本稿では、東日本大震災に関する海外メディアの論調や海外企業及び各国政府の反応を、地震・津波
災害によるサプライチェーンの分断及び原子力災害による風評被害の 2 つの側面から整理する。その上
で、ステークホルダーに対するリスク情報の開示や対策内容の発信のあり方、すなわちリスクコミュニ
ケーションについて、企業として取るべき対策の方向性について考察を行う。
1. 世界が見た地震・津波災害
東日本大震災により世界規模でサプライチェーンが影響を受けることについて、海外メディア
は地震後の比較的早期から報道を行った。
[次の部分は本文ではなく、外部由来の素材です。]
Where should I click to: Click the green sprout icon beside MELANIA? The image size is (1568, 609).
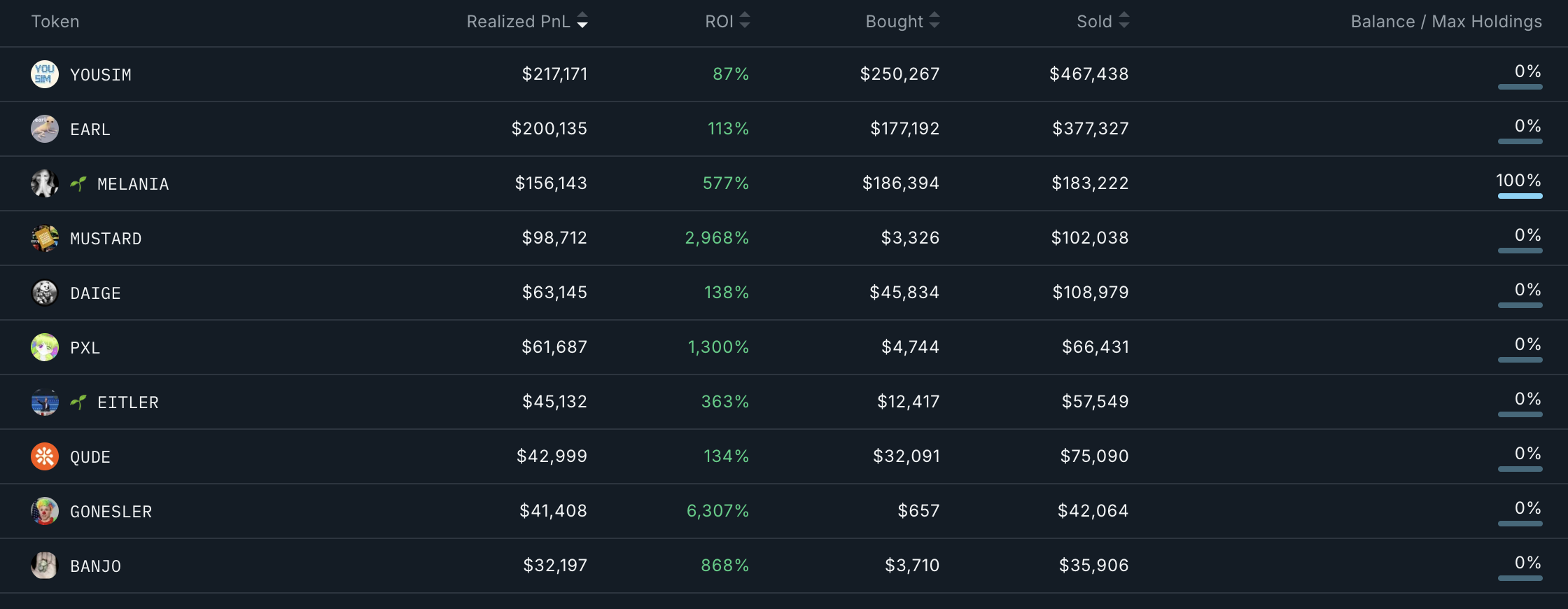point(78,183)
報道内容の特徴としては、いずれもハイテク部品や高
度な加工技術を要する部品に関する日本メーカーへの高い依存度に着目している点が挙げられる。
【図表 1 日本メーカー依存に関する記事】
The Wall Street Journal (日本版) 2011 年 3 月 15 日
“日本の災害でハイテク部品不足の恐れ-部品価格の急騰も”
「この地震の結果、驚くほどの値上がりと目先の品不足が起こるだろう」
「日本では世界の NAND*の 40%強が生産されている。大幅な生産減少がなくても劇的な価格上
昇が起きる」i
* 筆者注:NAND とは記憶装置に使われる NAND 型フラッシュメモリを指す。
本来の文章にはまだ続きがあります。